By running some simulations by shuffling the range from 1 to n (with n going
from 3 to 7), I found that at least one of the most common permutations had
always started with 2. I'm unable to come up with a reason to explain this,
but I was able to figure out something else interesting.

Imagining that the deck is vertical and going through each card and swapping
it with a random card in the deck, the random card that has been swapped will
never move further up the deck while the other card can still possibly move
further up the deck. This implies that cards at the top of the deck should
stay near the top and the cards at the bottom should stay near the bottom. I
tested this by taking the sum of the sums of the first half of all the
permutations and the sum of the sums of the second half of all the
permutations and found that the total sum of the first halves was slightly
smaller than the total sum of the second halves.

    
    
      n first halves | second halves
      3           53 |            54
      4         1265 |          1295
      5        18322 |         18976
      6       461683 |        498093
      7      9638931        10051128
    

So it seems that cards starting near the top are more likely to end up near
the top and cards starting near the bottom are more likely to end up near the
bottom.

 _Note: for odd numbers I threw out the middle number._

------
just2n
It seems to me that the only major issue here is using a seed which can be
trivially brute forced.
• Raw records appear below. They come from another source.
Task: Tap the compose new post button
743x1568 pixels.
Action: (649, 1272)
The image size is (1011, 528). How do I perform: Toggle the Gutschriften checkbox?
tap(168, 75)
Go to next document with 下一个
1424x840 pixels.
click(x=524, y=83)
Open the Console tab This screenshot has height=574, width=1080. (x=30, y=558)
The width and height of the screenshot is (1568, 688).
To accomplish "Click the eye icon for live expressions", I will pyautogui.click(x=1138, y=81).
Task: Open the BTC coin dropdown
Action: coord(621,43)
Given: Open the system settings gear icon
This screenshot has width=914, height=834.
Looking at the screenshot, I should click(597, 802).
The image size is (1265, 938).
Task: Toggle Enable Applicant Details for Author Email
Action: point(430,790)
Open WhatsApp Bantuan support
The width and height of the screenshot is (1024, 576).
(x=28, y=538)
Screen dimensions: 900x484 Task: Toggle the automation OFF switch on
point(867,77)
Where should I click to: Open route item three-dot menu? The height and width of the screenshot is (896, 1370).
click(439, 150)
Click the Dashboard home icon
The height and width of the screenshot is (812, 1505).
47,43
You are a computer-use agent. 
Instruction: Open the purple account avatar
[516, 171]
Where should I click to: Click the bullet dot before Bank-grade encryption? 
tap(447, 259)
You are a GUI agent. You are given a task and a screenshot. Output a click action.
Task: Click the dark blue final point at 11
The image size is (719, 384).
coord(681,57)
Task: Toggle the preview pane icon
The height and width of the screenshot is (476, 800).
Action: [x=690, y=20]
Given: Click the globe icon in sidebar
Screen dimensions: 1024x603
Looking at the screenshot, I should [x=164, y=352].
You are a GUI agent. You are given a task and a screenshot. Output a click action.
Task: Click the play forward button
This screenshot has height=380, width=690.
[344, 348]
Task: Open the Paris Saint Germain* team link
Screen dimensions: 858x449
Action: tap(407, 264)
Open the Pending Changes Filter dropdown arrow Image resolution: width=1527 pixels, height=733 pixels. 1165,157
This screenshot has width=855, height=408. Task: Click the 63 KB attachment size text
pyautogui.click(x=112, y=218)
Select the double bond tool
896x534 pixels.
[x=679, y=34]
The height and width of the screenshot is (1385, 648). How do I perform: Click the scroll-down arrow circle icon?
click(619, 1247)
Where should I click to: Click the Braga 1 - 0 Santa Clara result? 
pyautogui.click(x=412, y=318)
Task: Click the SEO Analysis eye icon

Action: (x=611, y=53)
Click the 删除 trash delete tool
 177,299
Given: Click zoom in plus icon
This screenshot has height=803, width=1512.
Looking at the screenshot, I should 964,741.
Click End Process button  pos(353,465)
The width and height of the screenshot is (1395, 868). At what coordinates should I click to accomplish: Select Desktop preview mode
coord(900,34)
Even if you don't look around the expected server time
in order to guess the seed more quickly, 32 bits is really not hard at all to
brute force these days.

I don't believe the number of bits the PRNG can generate is an issue here
since we only need to uniformly get a number between 1 and 52, though what may
be questionable is the cycle length of the PRNG if it weren't using an easily
brute forced seed.

I'm not entirely convinced the off-by-1 is substantial, nor the fact that the
shuffle produces duplicate shuffles (I can't intuit a significant bias, so I
may well be wrong here).

So to summarize: never seed a PRNG with a small and easily brute forced value.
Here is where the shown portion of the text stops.